Bonjour à tous !
Bon sang ! ça fait des lustres que je n'ai rien publié (que je n'avais pas vraiment écrit), ça fait du bien, ça sent le bon vieux temps !
Donc donc, si d'aventure des gens qui suivent 'Quand on se torture l'esprit' passaient lire ceci... et bien, ne vous en faites pas, je n'abandonne pas ! loin de là ! mais je n'ai pas le temps, et il faut que je replonge complètement dans l'histoire ! (Si si, j'espère que la prépa compte comme une excuse potable !)

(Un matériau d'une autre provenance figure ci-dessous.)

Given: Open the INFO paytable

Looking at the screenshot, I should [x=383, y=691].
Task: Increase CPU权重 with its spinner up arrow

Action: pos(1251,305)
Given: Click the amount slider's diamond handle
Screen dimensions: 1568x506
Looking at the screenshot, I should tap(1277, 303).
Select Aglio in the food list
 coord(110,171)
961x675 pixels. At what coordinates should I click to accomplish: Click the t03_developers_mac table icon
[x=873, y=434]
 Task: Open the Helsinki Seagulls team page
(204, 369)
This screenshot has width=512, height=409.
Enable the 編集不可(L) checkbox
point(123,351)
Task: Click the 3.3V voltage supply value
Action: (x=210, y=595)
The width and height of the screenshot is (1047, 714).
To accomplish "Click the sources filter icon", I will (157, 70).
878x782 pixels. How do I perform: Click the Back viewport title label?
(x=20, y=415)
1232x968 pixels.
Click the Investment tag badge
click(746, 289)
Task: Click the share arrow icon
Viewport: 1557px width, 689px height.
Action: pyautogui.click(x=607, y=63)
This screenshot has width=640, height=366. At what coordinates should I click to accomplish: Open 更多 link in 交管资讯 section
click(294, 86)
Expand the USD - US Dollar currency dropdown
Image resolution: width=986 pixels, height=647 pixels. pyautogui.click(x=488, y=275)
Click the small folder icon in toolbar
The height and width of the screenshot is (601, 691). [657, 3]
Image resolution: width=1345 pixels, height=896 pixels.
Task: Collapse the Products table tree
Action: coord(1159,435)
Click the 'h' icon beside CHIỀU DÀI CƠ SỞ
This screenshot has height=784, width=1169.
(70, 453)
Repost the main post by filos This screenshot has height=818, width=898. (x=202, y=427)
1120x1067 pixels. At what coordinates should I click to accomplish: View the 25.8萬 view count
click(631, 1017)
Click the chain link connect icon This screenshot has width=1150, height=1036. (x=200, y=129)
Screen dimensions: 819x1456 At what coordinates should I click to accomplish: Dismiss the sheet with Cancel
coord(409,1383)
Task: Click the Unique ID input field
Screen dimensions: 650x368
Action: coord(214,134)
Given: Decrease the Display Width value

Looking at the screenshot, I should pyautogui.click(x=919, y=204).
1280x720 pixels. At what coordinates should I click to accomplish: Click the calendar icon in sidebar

Maintenant, soyons sérieux ! Je suis heureuse de vous présenter cette petite histoire, avec un couple et des personnages peu attendus n'est-ce pas ! Le prénom de l'OC est une dédicace à Rosine, pour qui j'ai écrit ceci... bon, au départ ça devait être elle, et j'ai un peu changé le synopsis de départ mais... j'espère que ça te plaira :)
Quant à tout le monde, et bien, j'espère que cela vous plaira ! Et j'espère aussi, je vous en prie, que vous me donnerez votre avis !
Je vous souhaite donc une bonne lecture, j'en ai l'espoir, et j'attends votre opinion :)
Bises, Bergère.
Le Barman reviendra, ne vous en faites pas…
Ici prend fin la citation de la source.